Autonomous technologies are nothing new: mariners have been using systems such as autopilots for decades. More recently unmanned vessels such as wave gliders have been helping make advances in ocean sciences. We are however witnessing increasing levels of autonomy and more widespread applications. Countries such as Norway are carrying out successful trials with autonomous ferries. Autonomous survey vessels are also providing novel and unexpected information about the seabed. Yet the further development of safe, secure and environmentally sound Maritime Autonomous Surface Ships (MASS) operations will require certified up-to-date hydrographic information. This information could itself be provided by autonomous surface vehicles (ASV), or autonomous underwater vehicles (AUV). Flying drones are now also able to carry lightweight Multibeam Lidar sensors to deliver high accuracy, high-resolution bathymetry data for nearshore and coastal environments. This would help increase the coverage of undersurveyed areas, while at the same time providing a testing ground for these technologies.

The World Hydrography Day theme for 2020 is intended to provide a broad range of opportunities to publicise the hydrographic work and services provided by national hydrographic offices, industry stakeholders, expert contributors, and the scientific community.

The Work and Contribution of Hydrographers

Stakeholders involved in hydrography may wish to use World Hydrography Day as an opportunity to highlight the significance and importance of their activities. This could include initiatives that support the safety of navigation, the protection of the marine environment, coastal zone management, marine spatial data infrastructures, defence and security, resource exploration, and all other components of the blue economy. Highlighting the important work of hydrographers should contribute to increasing public and political awareness of the importance of the seas and waterways to our lives. Key figures on the benefits gained from accurate and updated hydrographic data should be provided in relation, for example, to sustainable shipping or efficient marine spatial planning.

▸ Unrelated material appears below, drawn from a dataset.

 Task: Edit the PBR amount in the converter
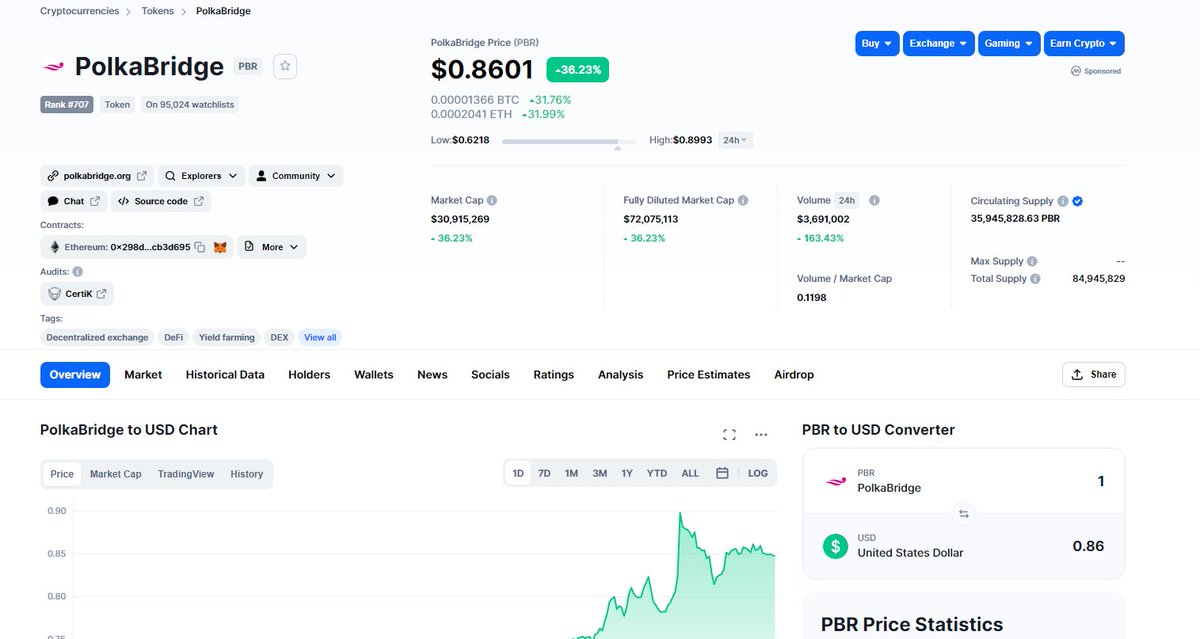[1100, 481]
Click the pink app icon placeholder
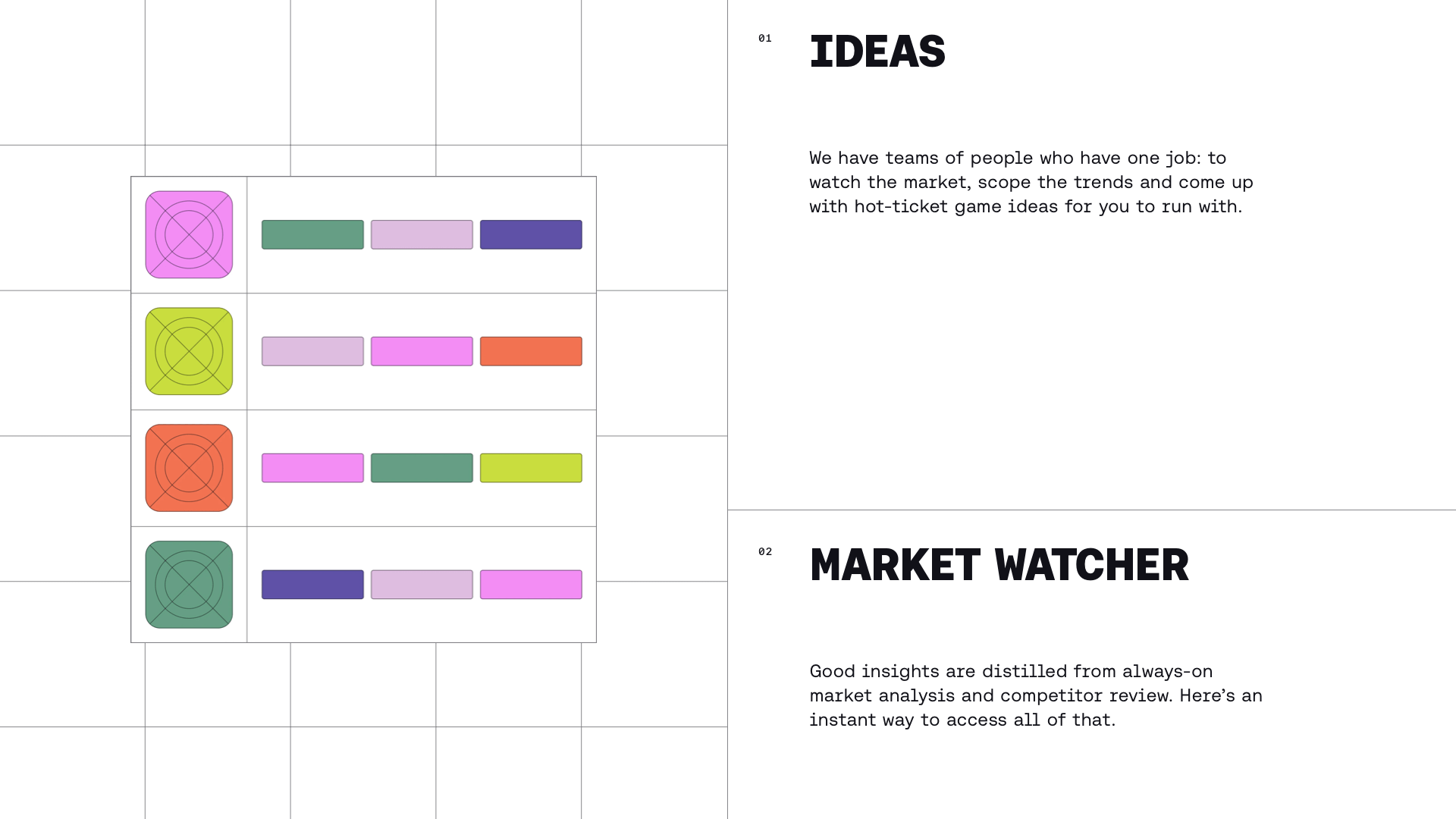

World Hydrography Day is an opportunity for the IHO and its 93 Member States to reaffirm their commitment to raising awareness of the importance of hydrography and to continue to coordinate their activities.

On 29th November 2005, the United Nations adopted Resolution A/60/30, which ”welcomes the adoption by the International Hydrographic Organization of the World Hydrography Day […] with the aim of increasing the coverage of hydrographic information on a global basis, and urges all States to work with that organization to promote safe navigation, especially in the areas of international navigation, ports and where there are vulnerable or protected marine areas.”